Black hole, par Charles Burns

janvier 8, 2010

C’est le premier graphic novel que je lis, pi crisse que c’était bon. Sérieux. Je suis bouche bée.
Ça a été publié en 12 feuilletons, de 1995 à 2004. Ça a gagné des prix aussi, mais des prix que je connais pas trop vu que je connais pas grand-chose à la BD américaine.
Le résumé? Je peux essayer. Dans les années 70, pas loin de Seattle, une espèce de MTS provoque des genres de mutations chez la population adolescente de l’endroit. Pi l’histoire, ben c’est du monde qui essayent de dealer avec ça. C’est simple, demême, mais c’est présenté d’une façon complètement éclatée. Faut pas essayer de comprendre au début, faut juste se laisser aller pi enregistrer l’information. On apprend ce qui se passe peu-à-peu, faut se creuser la tête, pi ça fait vraiment du bien de voir que l’auteur nous prend pas pour des cons.
Les dialogues sont proches de l’oralité, genre beatnik. D’ailleurs, ça rappelle un peu le monde fucked-up du Festin nu (en moins fucked-up, bien sûr).
L’auteur se gène pas pantoute : les personnages fument tout le temps des pétards, le thème de la sexualité est constamment présent pi les images sont parfois vraiment crissement dégoûtantes. Ça fait longtemps que j’avais pas vu un auteur prendre autant de libertés.

Ça rentre tout-à-fait dans le genre fantastique : toujours un suspense, un malaise qui s’arrête jamais, des images horribles, des genres de monstres pas nices, du monde qui meurt, des bras coupés, des poupées faites d’os pi de photos de femmes nues, des cauchemars terribles, un trip de LSD qui fini mal, etc. C’est du fantastique renouvelé. C’est pas pantoute une histoire classique de fantôme ou n’importe quoi. C’est rafraîchissant de lire ça.
Les personnages sont vraiment humains. Ils sont pas parfaits pi personne les blâme. L’auteur utilise pas ses personnages pour nous passer un message genre Lui il est méchant, il faut pas faire ça ou blablabla. Le lecteur se fait une idée lui-même.
J’ai vraiment aimé l’esthétique aussi. Les dessins réussissent à être franchement dégoûtants au bon moment, comme pendant les rêves des personnages. Le badtrip de LSD est particulièrement bien rendu par les images de Burns.
L’univers créé par Burns est noir, crissement noir. Les dessins à l’encre font juste amplifier ça. Tous les personnages sont blasés, ils s’emmerdent chez leurs parents pi à l’école. Ça représente bien l’état d’esprit de l’adolescence. Les seules parties où il y a un peu de bonne humeur c’est quand les personnages fument du weed. La narration est super sombre elle aussi, vraiment pessimiste. Ça me plait ces univers-là. Il y a toujours un malaise quelque part. Y a juste à la fin où on peu voir un peu d’optimisme, pi encore là, c’est discutable.

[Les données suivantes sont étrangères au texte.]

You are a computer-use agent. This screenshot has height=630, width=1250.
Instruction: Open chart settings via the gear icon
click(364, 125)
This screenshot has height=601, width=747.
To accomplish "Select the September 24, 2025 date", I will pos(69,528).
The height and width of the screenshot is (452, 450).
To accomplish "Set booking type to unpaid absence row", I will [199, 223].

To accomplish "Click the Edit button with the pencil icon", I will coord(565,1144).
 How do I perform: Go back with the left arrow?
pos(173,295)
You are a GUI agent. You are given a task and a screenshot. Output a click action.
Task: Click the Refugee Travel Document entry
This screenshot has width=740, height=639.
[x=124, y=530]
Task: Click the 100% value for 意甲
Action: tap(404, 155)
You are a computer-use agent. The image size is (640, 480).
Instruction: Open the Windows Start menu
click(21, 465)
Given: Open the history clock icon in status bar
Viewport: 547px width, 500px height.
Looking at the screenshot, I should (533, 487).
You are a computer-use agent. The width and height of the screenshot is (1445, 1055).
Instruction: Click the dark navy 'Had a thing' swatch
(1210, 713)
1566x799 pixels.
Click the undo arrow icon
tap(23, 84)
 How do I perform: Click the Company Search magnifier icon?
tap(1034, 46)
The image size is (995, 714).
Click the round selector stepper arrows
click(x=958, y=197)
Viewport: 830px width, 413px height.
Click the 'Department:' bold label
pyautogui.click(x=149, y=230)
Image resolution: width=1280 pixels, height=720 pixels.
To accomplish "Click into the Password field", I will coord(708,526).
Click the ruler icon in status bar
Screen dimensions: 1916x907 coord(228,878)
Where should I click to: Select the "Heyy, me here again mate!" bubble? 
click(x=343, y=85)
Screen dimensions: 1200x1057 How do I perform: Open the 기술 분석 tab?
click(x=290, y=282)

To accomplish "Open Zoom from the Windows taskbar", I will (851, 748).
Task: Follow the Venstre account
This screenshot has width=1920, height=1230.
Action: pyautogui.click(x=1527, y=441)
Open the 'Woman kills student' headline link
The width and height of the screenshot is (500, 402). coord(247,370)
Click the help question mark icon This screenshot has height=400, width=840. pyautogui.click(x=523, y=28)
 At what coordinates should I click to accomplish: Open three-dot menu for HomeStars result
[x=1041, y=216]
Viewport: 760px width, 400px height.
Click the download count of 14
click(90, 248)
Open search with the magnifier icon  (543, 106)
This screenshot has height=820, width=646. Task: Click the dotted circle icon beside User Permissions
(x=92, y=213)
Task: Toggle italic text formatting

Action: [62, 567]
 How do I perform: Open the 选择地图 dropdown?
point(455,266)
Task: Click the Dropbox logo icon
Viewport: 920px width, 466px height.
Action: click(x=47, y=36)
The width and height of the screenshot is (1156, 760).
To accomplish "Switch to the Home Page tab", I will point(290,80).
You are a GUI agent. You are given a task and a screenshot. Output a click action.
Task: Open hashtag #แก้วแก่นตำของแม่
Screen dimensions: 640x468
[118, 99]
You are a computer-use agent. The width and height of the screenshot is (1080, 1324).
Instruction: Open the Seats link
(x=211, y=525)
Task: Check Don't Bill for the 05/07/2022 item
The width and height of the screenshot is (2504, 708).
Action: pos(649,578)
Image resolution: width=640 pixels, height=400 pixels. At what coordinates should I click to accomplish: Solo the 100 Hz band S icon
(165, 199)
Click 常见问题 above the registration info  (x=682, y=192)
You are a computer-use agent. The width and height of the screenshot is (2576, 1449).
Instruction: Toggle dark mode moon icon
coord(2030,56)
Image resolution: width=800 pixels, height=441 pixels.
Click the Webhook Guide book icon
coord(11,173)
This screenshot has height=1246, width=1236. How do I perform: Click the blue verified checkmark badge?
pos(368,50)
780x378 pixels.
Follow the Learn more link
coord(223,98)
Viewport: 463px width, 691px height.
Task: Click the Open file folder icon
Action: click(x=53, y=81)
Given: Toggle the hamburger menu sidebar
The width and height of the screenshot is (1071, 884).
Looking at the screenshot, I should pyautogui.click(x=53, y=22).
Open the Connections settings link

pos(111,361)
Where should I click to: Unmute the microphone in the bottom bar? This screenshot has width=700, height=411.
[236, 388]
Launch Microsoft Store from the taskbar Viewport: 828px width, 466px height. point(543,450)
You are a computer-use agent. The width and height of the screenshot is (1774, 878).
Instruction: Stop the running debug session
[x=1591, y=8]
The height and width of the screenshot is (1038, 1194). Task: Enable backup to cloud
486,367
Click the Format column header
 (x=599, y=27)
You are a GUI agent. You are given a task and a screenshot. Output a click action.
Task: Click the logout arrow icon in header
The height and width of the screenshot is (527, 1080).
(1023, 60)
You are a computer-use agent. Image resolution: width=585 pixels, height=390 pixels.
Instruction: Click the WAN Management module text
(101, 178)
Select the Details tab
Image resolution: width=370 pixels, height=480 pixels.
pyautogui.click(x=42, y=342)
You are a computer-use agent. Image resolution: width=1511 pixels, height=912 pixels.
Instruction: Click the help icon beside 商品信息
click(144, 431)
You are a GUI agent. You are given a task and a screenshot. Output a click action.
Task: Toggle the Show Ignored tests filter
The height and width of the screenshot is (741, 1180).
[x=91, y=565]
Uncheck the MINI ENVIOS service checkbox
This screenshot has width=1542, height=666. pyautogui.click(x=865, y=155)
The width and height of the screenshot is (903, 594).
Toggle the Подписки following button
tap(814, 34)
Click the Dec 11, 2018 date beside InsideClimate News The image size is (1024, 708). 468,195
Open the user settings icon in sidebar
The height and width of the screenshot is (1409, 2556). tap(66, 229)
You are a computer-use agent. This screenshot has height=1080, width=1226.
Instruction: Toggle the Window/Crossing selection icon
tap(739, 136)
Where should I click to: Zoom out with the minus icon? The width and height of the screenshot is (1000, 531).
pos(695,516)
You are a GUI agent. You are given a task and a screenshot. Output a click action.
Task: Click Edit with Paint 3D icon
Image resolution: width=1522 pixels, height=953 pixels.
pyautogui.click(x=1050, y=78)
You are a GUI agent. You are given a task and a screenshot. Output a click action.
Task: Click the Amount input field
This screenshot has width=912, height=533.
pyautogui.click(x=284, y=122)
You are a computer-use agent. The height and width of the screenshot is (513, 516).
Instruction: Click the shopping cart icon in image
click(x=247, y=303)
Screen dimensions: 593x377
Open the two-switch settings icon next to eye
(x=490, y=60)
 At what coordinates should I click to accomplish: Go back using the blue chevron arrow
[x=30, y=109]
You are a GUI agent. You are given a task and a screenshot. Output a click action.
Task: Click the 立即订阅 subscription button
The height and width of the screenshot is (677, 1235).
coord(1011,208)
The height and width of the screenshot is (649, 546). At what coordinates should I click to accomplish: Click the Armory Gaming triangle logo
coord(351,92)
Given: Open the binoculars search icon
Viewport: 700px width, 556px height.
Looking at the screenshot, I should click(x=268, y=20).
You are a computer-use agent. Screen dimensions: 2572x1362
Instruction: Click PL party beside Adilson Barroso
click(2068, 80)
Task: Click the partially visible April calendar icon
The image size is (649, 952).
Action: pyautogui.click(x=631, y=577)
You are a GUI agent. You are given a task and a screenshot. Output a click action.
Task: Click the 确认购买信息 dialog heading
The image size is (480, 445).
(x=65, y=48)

À lire en anglais. Exemple : en anglais, la maladie s’appelle the bug. En français, c’est la crève.

Verdict : à lire absolument. C’était crissement bon. Vraiment. Le seul point négatif, c’est l’impossibilité pour un québécois de prononcer le nom de l’auteur sans avoir l’air d’un trisomique.

PS : Wikipedia affirme que Alexandre Aja va l’adapter au cinéma. Je sais pas trop quoi en penser. Au moins c’est pas James Cameron.